- [実施事項]
1 – 冷え対策の文章によると、骨格筋は体重の何%を占めていますか。
2 – 冷え対策の文章の「まずは、身体が温かくなるメカニズムを知ることから」から「ズム)を知っておきましょう。」までの部分を、「毎週土曜日」を「毎週日曜日」に置き換えて書き直してください。
3 – 冷え対策の文章を、最後の一文の後から書き継いでください。

- [提供テキスト]
冷えないカラダのつくりかた

2008年01月28日

皆さん、ご承知の通り、妊娠を目指すうえで、身体を冷やさないことほど大切なことはありません。

たとえ、体外受精等の高度な不妊治療でもこのことは例外ではありません。身体を温め、血流をよくすることは、妊娠する力のある受精卵を得たり、胚移植後の着床率や妊娠継続率を高めるためのキーです。

ですから、特に冬場の外出時には、防寒対策を万全にしたり、身体が温ま食べ物を食べ、身体が温める飲み物を飲み、とにかく、身体を、"外から、内から"温めることが必須です。

最も効果的な冷え対策を考える

ところが、身体を、"外から、内から、温める"という方法は、即効性がありますが、一時的、依存的なものです。

ですから、そのような"他力本願的な冷え対策"だけでなく、身体が、自らの身体を温める、いわゆる、"自力で"冷えを撃退することが、実際のところ、最も効果的な冷え対策になるはずです。言い換えれば、対症療法だけでなく、根治療法が必要だということです。

ただ、どうも、世間で、盛んに言われている冷え対策は、"受身的で対症療法的"な冷え対策に偏りがあるように思えてなりません。それだけではバランスを欠きます。自ら"能動的"に、冷えない身体、温かい身体をつくることが大切です。

まずは、身体が温かくなるメカニズムを知ることから

私たちが毎週土曜日に開催している「ファーティリティーレッスン」では、セルフケアで、妊娠しやすいカラダをつくる際に、"頭で原理原則を理解"して、"身体で試行錯誤"しながら自分の適切な方法を見つけることを、基本的な考え方としています。

ですから、自ら、冷えない身体をつくるために、まずは、身体が温かくなる原理(メカニズム)を知っておきましょう。

身体の温かさのもとになる熱はどのようにしてつくられるのでしょう。私たちは、糖や脂肪などのエネルギー源を酸素で燃やすことで、エネルギー(ATP)を産生していますが、その際に、熱を放出しています。そして、細胞が、そのATPを利用する際にも熱が発生します。熱は、エネルギーを"産生"し、それを"利用"する過程で放出されるということです。

最も大量に熱を産み出すのは筋肉

私たちは、全身の細胞で、常に、エネルギーを産生しているのですが、その働きや役割の違いから、
それぞれの場所(臓器)によって、熱の放出度合いには、バラツキがあります。通常、体温と呼んでいるのは、それぞれの臓器が産み出す熱の平均値です。

そして、それらの臓器の中で、最も大量に熱を産み出すのは"筋肉(骨格筋)"です。骨格筋は、体重の35~40%を占める最大の臓器です。

冷え症の根治療法=能動的な冷え撃退法とは?

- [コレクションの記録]
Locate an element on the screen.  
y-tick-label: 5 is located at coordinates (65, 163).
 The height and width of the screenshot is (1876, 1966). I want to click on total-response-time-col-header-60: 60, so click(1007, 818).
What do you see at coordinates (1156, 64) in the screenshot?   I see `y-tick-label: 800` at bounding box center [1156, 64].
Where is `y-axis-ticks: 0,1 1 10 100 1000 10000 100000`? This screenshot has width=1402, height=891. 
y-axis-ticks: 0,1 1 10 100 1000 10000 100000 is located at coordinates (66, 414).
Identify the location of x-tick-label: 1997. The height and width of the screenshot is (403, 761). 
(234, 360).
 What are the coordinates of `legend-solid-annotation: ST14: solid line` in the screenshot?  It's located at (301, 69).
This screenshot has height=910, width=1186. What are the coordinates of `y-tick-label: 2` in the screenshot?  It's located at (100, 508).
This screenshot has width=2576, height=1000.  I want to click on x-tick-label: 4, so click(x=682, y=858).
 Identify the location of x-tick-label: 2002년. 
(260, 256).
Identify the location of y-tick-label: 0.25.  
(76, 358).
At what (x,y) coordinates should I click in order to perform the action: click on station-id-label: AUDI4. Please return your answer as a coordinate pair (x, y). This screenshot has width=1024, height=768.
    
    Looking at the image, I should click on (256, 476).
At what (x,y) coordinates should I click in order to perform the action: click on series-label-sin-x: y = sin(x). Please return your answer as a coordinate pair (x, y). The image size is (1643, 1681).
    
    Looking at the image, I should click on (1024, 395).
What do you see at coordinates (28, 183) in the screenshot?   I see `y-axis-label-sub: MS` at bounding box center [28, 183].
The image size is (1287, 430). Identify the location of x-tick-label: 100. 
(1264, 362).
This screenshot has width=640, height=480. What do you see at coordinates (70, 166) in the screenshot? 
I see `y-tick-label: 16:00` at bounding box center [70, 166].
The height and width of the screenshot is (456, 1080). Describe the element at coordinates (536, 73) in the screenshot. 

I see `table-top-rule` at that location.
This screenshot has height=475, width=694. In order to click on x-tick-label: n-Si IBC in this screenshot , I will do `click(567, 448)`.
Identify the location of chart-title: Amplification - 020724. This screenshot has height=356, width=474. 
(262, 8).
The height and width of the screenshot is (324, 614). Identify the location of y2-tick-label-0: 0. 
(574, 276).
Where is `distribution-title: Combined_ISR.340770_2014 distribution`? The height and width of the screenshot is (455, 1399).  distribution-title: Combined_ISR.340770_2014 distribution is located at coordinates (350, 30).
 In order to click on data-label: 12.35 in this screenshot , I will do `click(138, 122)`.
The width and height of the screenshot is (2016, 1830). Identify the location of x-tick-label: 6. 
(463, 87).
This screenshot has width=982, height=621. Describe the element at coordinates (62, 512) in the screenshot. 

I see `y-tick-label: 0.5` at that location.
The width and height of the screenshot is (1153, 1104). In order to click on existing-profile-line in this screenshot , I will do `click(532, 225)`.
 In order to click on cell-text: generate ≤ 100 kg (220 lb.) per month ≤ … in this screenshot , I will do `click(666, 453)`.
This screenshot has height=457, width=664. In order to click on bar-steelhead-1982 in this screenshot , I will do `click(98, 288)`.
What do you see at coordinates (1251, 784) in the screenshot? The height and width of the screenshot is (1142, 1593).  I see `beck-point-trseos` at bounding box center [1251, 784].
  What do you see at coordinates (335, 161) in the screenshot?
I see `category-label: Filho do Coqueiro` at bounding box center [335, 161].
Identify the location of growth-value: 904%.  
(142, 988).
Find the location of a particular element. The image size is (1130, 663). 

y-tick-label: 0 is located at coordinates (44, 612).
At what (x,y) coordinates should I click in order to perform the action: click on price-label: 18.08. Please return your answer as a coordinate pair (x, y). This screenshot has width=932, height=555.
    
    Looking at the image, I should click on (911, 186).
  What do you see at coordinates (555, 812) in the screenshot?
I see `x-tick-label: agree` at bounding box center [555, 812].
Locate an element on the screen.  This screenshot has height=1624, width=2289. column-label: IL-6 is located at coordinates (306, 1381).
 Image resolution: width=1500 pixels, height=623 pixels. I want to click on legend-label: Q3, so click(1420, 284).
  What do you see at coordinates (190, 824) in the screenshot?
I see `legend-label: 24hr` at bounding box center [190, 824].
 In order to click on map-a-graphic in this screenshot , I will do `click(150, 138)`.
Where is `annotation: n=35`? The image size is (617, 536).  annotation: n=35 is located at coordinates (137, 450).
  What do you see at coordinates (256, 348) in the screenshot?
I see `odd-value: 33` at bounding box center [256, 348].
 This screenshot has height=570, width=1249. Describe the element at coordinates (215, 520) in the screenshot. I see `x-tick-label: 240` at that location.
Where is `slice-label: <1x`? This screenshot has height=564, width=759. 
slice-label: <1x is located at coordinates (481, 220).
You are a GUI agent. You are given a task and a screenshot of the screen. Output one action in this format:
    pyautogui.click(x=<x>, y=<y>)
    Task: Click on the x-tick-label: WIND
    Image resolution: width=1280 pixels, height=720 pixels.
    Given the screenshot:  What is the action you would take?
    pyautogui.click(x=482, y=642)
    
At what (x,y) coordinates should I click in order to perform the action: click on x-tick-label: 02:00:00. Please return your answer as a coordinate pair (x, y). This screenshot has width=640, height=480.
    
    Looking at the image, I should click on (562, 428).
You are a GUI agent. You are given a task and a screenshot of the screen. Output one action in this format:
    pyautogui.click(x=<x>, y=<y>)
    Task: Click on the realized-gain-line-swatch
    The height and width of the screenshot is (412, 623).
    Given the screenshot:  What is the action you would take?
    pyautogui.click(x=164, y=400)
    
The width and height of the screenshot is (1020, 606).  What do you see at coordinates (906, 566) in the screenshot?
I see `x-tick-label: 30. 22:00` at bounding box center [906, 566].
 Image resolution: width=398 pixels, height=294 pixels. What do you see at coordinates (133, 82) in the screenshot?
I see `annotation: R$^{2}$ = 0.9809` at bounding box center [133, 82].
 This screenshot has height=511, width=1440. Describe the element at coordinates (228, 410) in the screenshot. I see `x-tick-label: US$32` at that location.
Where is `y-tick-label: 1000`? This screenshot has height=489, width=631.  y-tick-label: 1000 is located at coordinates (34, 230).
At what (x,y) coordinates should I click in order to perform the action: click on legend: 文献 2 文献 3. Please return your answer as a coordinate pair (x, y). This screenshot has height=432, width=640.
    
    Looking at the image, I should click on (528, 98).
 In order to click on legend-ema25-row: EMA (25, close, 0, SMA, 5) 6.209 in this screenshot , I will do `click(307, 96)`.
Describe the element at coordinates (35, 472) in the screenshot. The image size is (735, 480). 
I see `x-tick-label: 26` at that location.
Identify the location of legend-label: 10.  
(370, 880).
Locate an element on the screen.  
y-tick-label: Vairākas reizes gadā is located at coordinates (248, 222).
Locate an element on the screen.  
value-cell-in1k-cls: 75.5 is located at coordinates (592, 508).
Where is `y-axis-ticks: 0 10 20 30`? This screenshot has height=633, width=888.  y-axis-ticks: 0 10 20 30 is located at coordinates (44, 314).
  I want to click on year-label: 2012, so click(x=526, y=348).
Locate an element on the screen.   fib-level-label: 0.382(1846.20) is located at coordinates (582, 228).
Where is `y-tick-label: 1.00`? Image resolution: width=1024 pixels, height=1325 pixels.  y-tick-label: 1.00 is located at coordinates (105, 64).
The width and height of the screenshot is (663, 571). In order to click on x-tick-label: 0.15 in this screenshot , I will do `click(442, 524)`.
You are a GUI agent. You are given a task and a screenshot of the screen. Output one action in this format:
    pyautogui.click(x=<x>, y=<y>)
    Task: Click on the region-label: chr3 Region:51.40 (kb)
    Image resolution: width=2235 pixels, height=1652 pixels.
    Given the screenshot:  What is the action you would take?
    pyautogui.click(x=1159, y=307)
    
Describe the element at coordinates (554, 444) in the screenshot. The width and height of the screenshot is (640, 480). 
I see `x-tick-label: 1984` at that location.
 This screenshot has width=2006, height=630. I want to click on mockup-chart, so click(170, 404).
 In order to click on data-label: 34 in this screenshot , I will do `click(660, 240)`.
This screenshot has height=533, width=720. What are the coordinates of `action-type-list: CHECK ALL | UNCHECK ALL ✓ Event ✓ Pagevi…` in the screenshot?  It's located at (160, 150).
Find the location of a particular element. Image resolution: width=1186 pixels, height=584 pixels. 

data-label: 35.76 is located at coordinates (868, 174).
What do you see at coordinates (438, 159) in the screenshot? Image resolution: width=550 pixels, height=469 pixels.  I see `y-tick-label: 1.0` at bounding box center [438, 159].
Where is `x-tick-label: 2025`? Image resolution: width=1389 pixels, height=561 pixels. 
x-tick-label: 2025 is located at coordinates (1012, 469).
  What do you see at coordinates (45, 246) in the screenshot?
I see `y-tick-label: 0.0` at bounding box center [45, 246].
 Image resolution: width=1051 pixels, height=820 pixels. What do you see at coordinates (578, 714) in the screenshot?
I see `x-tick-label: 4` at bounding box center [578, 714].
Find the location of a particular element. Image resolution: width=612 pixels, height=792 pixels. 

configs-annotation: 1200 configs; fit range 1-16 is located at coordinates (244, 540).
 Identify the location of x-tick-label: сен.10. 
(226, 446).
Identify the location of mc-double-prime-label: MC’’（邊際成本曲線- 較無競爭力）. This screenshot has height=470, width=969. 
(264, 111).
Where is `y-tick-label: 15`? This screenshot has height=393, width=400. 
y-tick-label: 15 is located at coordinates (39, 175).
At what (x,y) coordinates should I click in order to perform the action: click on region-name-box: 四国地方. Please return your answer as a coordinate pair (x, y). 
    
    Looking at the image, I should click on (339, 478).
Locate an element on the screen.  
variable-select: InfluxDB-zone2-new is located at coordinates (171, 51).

- [回答]
1 – 35~40%です。

2 –
まずは、身体が温かくなるメカニズムを知ることから

私たちが毎週日曜日に開催している「ファーティリティーレッスン」では、セルフケアで、妊娠しやすいカラダをつくる際に、"頭で原理原則を理解"して、"身体で試行錯誤"しながら自分の適切な方法を見つけることを、基本的な考え方としています。

ですから、自ら、冷えない身体をつくるために、まずは、身体が温かくなる原理(メカニズム)を知っておきましょう。

3 –
私たちの身体の温かさのもとになる熱がつくられる原理を理解したところで、いよいよ、その熱の産生を高めるための具体的な方法、すなわち、冷え性の根治療法を考えて行くことにしましょう。

[1]たんぱく質の豊富な朝食を食べる

私たちは食べてエネルギー代謝していますから、食べると身体が温まるのはそのためです。体温が最も低下するのは夜中の2時、3時、そして、明け方から徐々に上がりはじめます。ですから、冷えないカラダをつくるためには、朝、起床時の低い体温を、スムースに上昇させなければなりません。

そのためには、朝食をしっかりと取ることです。それも、たんぱく質の豊富な朝食です。なぜなら、意外かもしれませんが、糖質や脂肪よりたんぱく質の多い食事をとったときのほうが、熱の産生がより高くなるからです。そんな観点からも、納豆に卵、焼き魚という和朝食は理想的なのです。根菜の豊富なみそ汁がつけば完璧!です。

反対に、コーヒーにトースト、生野菜というメニューは、内臓を冷やしてしまう恐れがあります。

[2]複式呼吸法で新鮮な酸素を取り入れる

エネルギー代謝の効率を高めるためには、新鮮な酸素を十分に取り込むことも、また、大切なポイントです。酸素が十分でないと、不完全燃焼になってしまいますから。

そのために、1日に何回も複式呼吸法を実践することです。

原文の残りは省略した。